ESERCIZIO BREVE: Riporta tutte le righe che contengono la parola "should", distinguendo tra maiuscole e minuscole.

MATERIALE DI LAVORO:
- - -

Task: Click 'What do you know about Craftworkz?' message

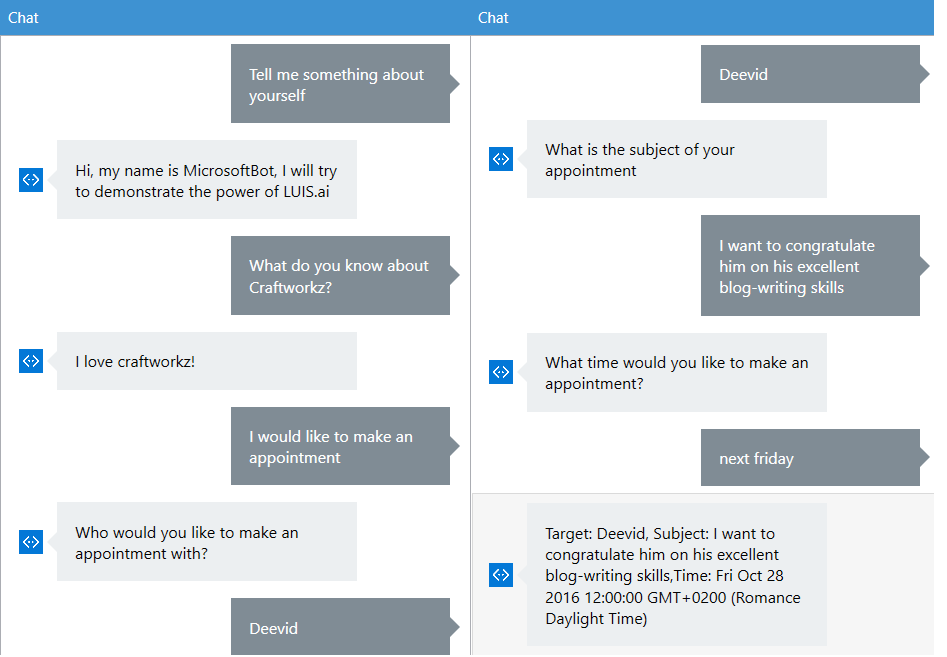Action: pos(341,275)
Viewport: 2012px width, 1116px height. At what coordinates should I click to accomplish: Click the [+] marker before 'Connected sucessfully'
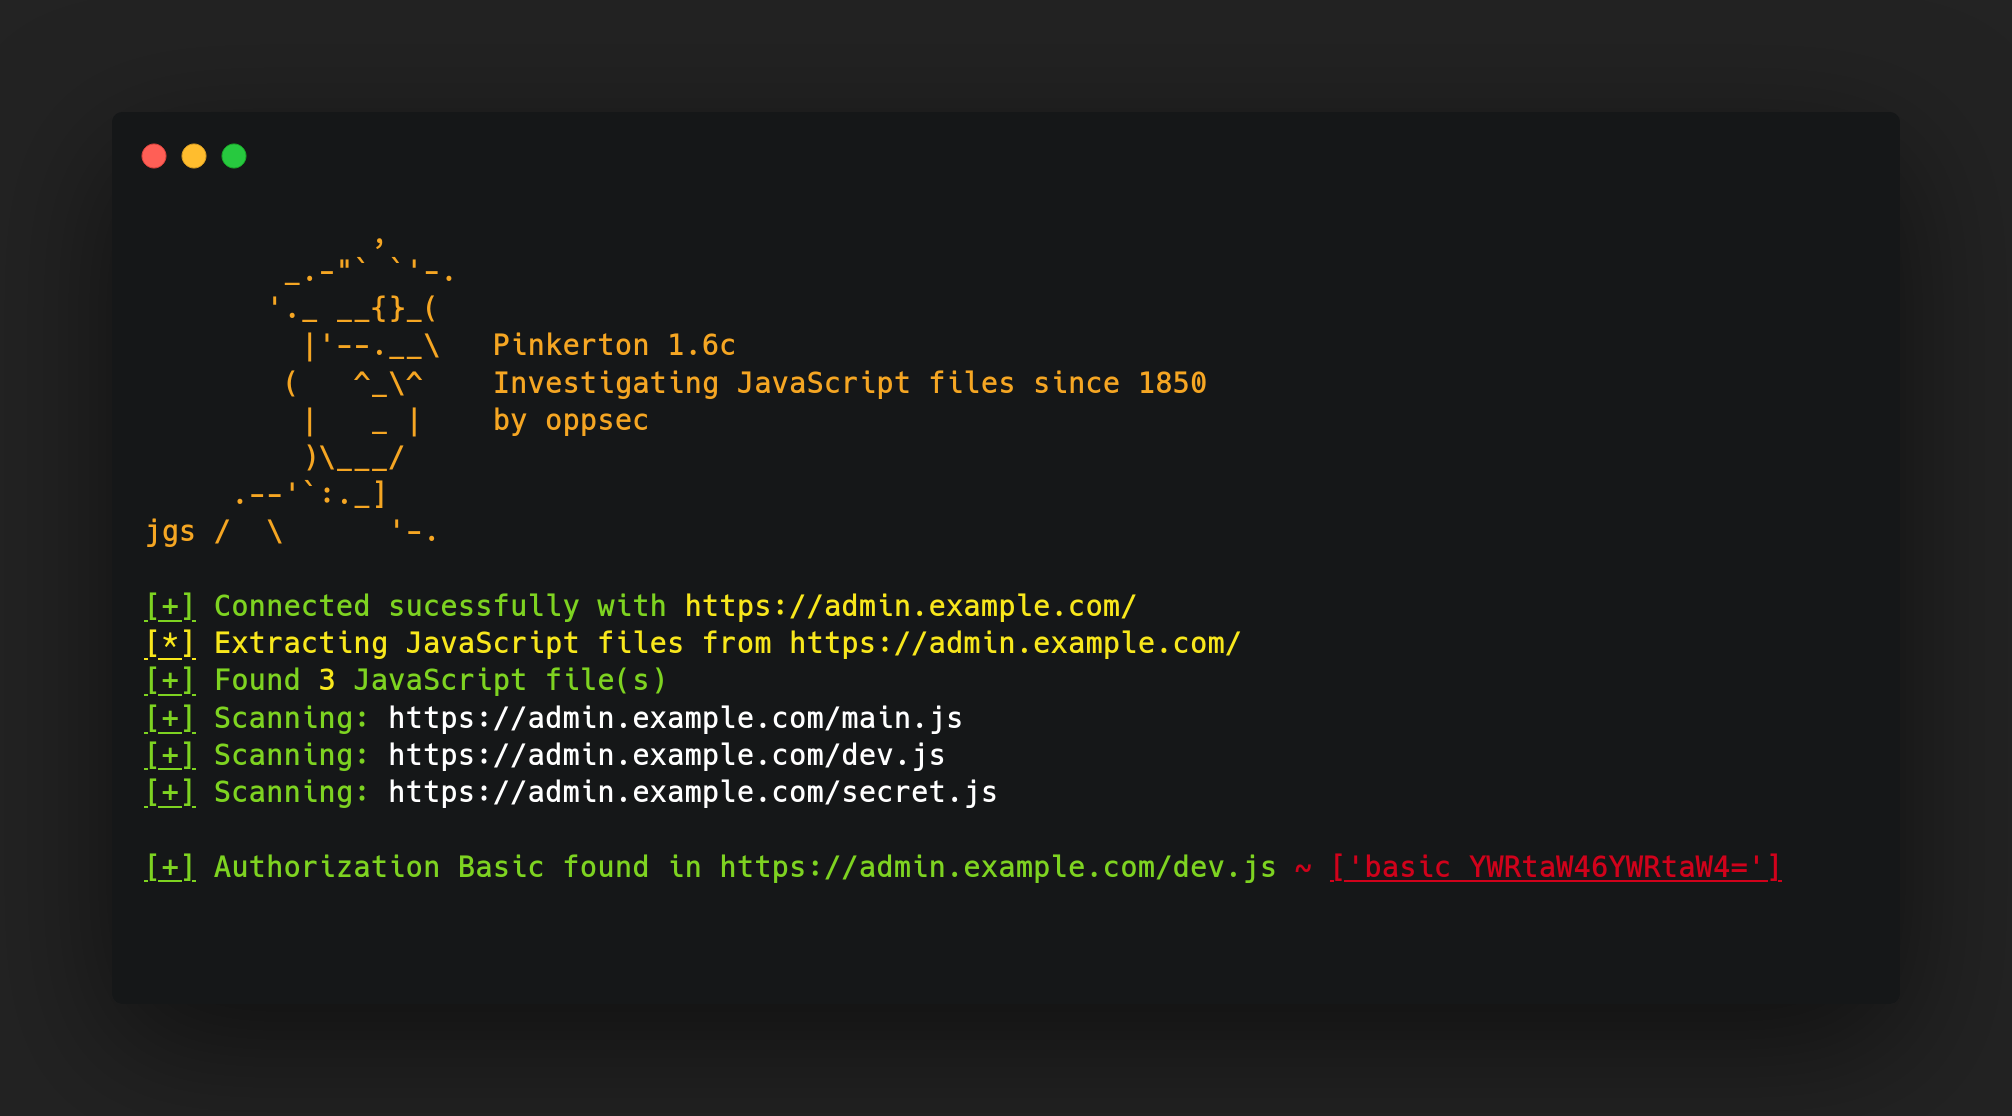click(x=170, y=606)
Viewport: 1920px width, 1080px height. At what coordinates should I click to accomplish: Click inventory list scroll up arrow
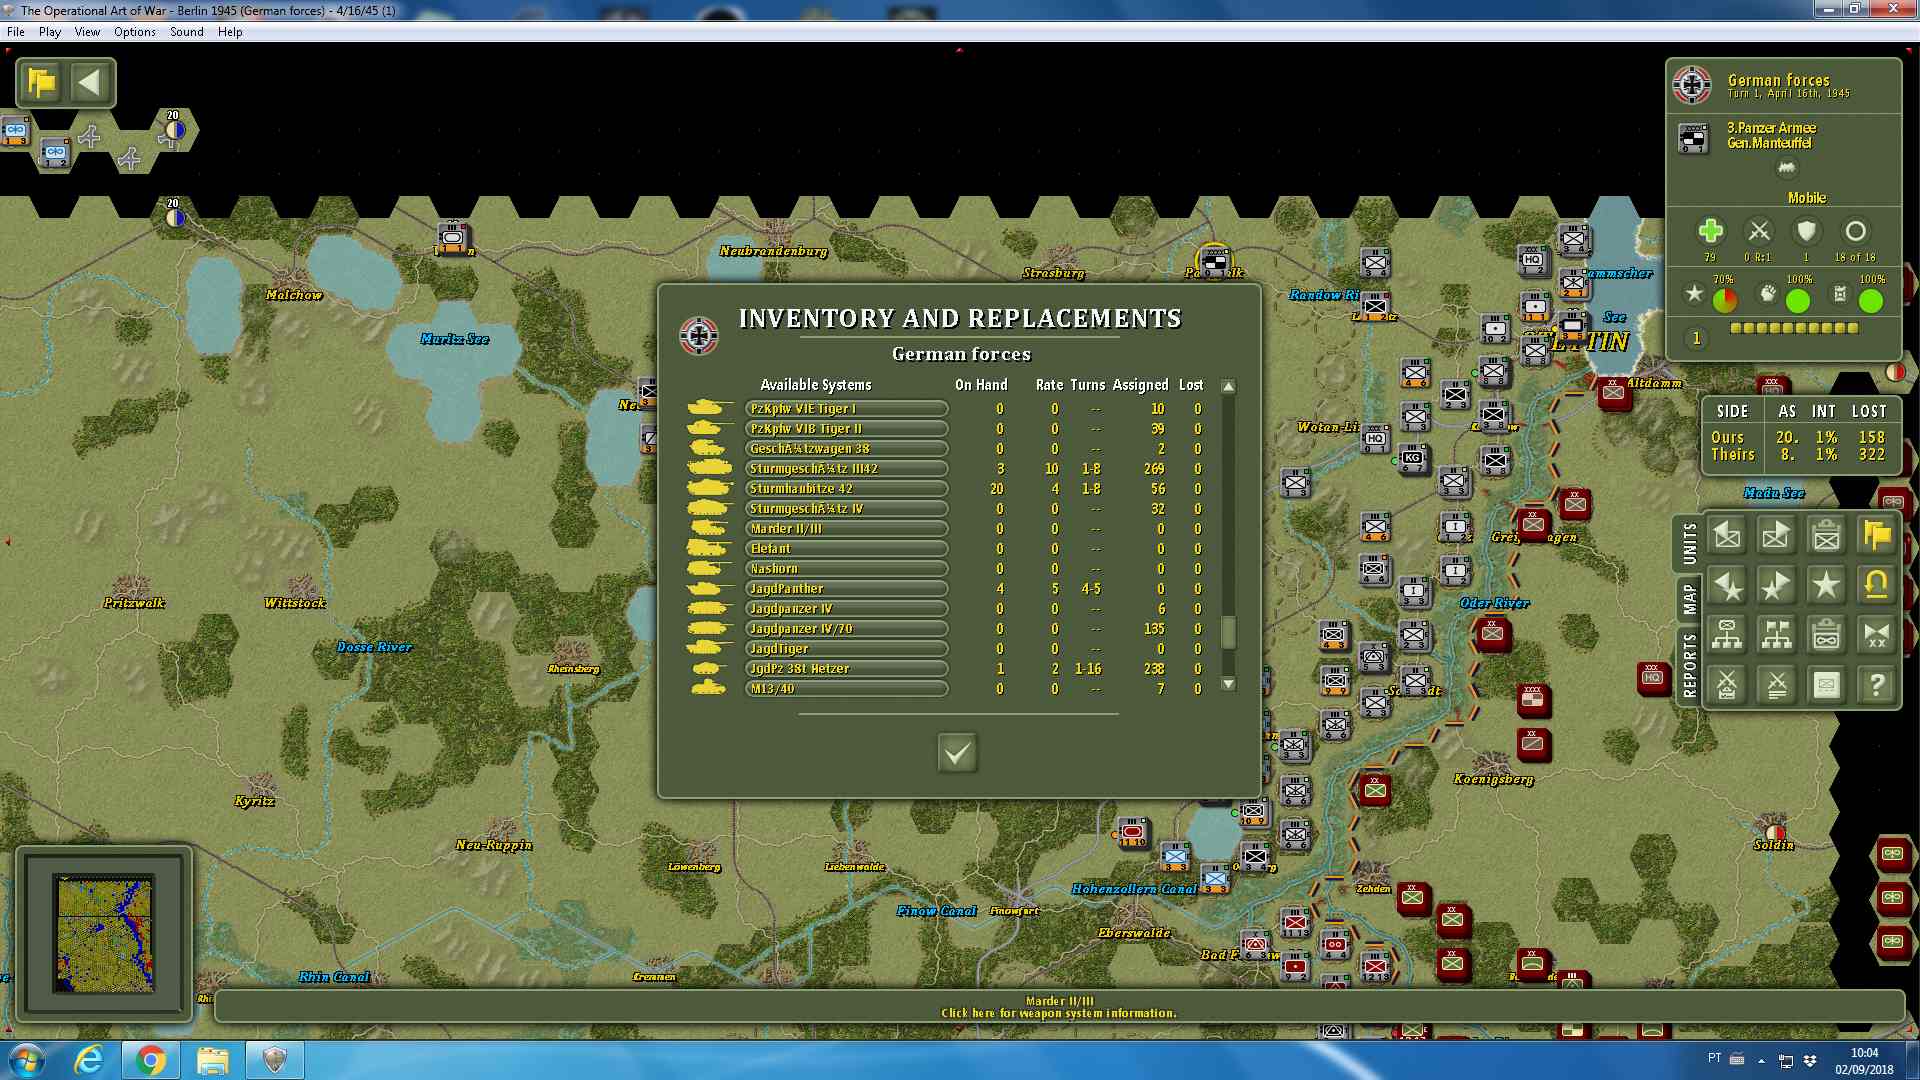1229,387
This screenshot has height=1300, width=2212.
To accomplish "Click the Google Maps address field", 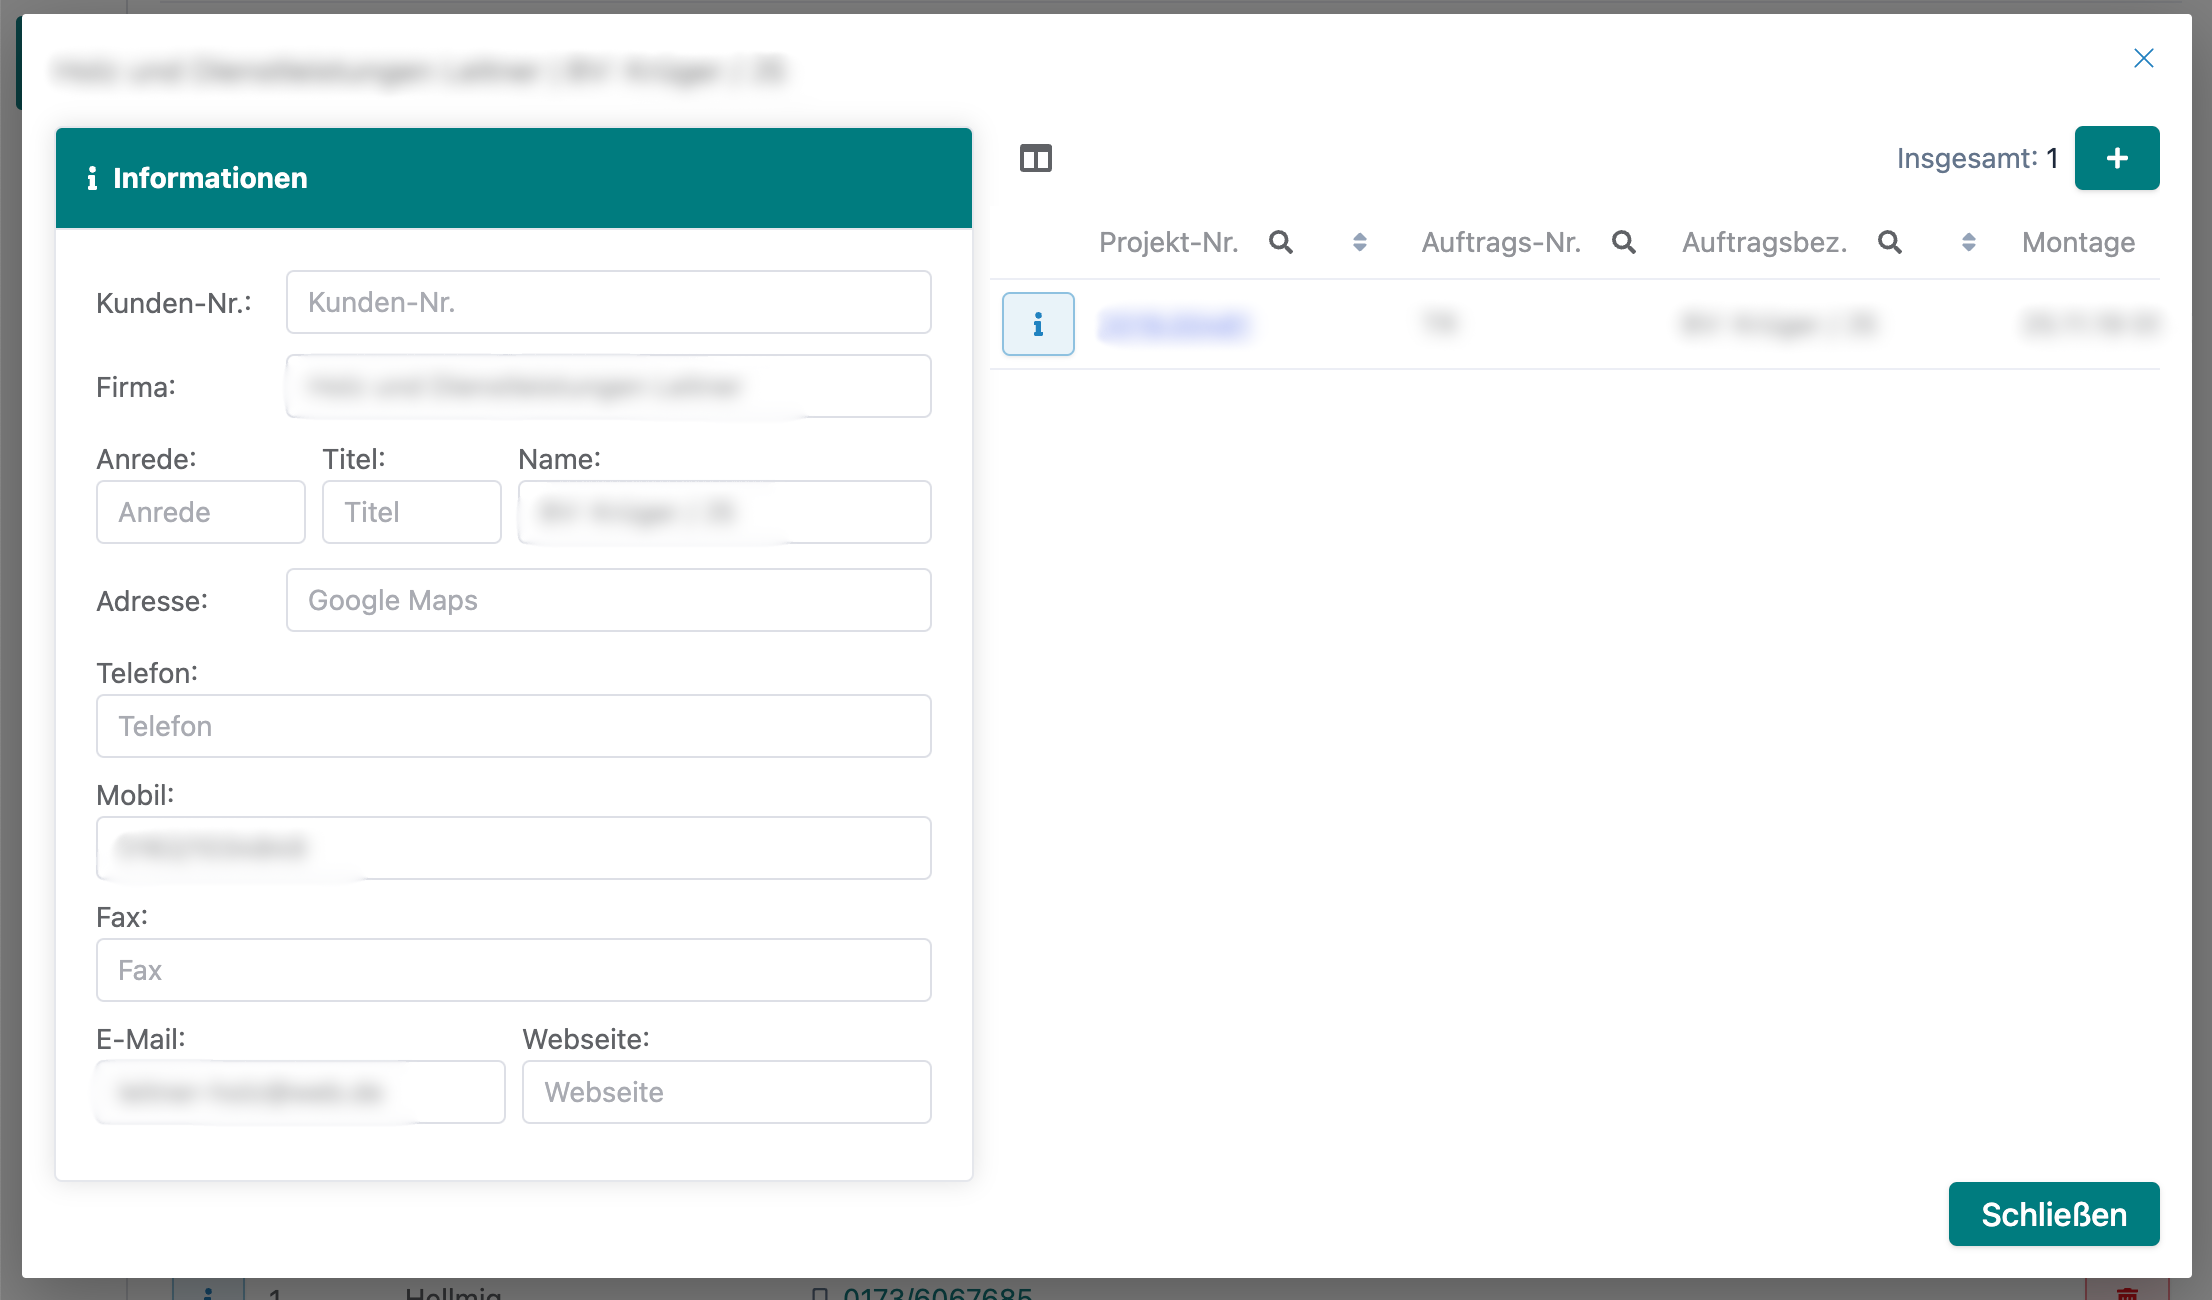I will point(608,600).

- - -

RISPOSTA FINALE:
Viewport: 2012px width, 1116px height. At what coordinates should I click to accomplish: Click the [+] marker before 'Connected sucessfully'
Viewport: 1920px width, 1080px height. At what coordinates should I click to accomplish: Click inventory list scroll up arrow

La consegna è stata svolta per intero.